I AM going to Iowa with Jay in just four days.  I am leaving our kids here at home with wonderful grandparents who will take tremendous care of them while we are gone.  I have been reading my Bible most days (which is a bit new for me in the last few years), I have been reading a wonderful little book called Jesus Calling, with short daily devotionals and have been very encouraged by that, and I have prayed a lot.  After being reminded that God does not give us the spirit of fear, another friend who told me the same thing also reminded me that these feelings of fear are from Satan!  I let Satan take a hold of my heart for a few weeks and he was winning.  And he loved it.  He knew that all he had to do was remind me of airplanes and I turned into an untrusting, anxiety ridden, emotional mess who was one step further away from my heavenly Father.  I wonder today, right now in this moment, if this trip to Iowa has such a bigger and more profound purpose in my life.  This trip to Iowa holds its own amount of fear for me in that we are going there to deal with some sad and hurtful things going on with family that we love dearly and yet I was also dealing with fear of just getting there.  I think God is using this trip to bring me back to Him to the point of needing to cling to Him in order to survive and function each day.  That is why I want this in writing.  Because one day (after I have made it home safely from Iowa) I want to look back at this and praise God for his unfailing love and his mercy on me, a selfish, stubborn, and untrusting sinner. 
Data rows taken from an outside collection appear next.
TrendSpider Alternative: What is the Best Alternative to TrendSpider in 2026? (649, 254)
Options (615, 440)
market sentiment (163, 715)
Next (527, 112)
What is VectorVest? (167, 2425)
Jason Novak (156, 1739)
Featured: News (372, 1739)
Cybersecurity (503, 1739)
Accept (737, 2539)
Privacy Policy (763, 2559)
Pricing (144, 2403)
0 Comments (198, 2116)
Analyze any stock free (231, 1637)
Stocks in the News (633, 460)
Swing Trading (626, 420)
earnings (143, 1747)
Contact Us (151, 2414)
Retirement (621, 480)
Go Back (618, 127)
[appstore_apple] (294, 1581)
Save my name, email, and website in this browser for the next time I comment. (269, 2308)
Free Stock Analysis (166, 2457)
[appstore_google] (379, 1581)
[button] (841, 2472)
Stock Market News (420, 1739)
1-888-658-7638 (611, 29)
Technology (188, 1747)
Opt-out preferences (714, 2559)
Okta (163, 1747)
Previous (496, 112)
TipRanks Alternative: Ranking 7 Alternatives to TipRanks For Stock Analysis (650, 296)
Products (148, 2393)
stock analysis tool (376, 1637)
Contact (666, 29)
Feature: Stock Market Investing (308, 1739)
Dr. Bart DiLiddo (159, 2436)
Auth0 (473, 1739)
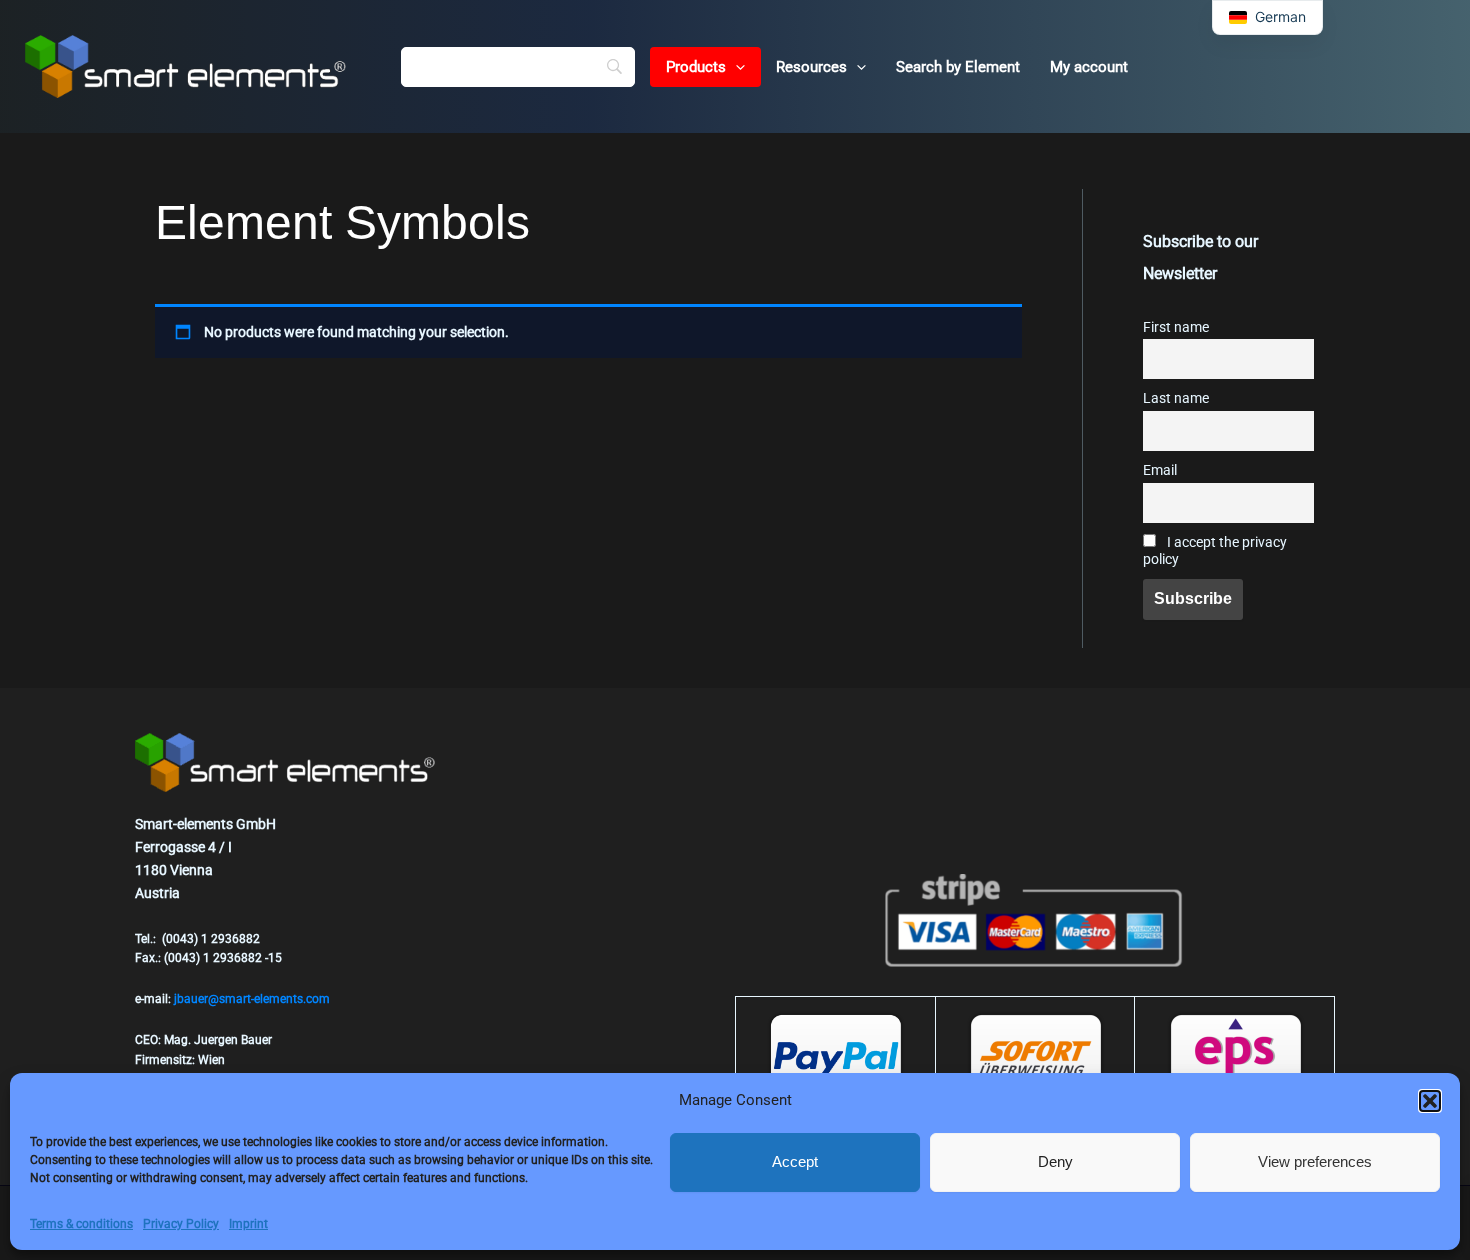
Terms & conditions (81, 1224)
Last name (1176, 398)
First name (1176, 327)
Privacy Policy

I do not want to live in fear.  I only want to fear my Heavenly Father, I want to be in AWE of his goodness and his holiness.  I know without a shadow of a doubt that God loves me and God loves my sweet Carter and Madelynn.  He is good.  He wants what is best for me.  Even when I completely forget to trust Him, He still wants me to be happy and blessed.  He wants to bless me.  He is leading me down a beautiful path, with bumps along the way, but a path that will only draw me closer to Him. 


I still let fear get to me from time to time.  I have felt it a little today.  However, that fear is from the devil.  And I refuse to give into it.  Every time I have these feelings I need to open up God's word and draw closer to Him.  I am getting on that airplane in a week trusting that I will land back in Oregon five days later to come home to my beautiful little blessings and be closer to my God than I ever have been before.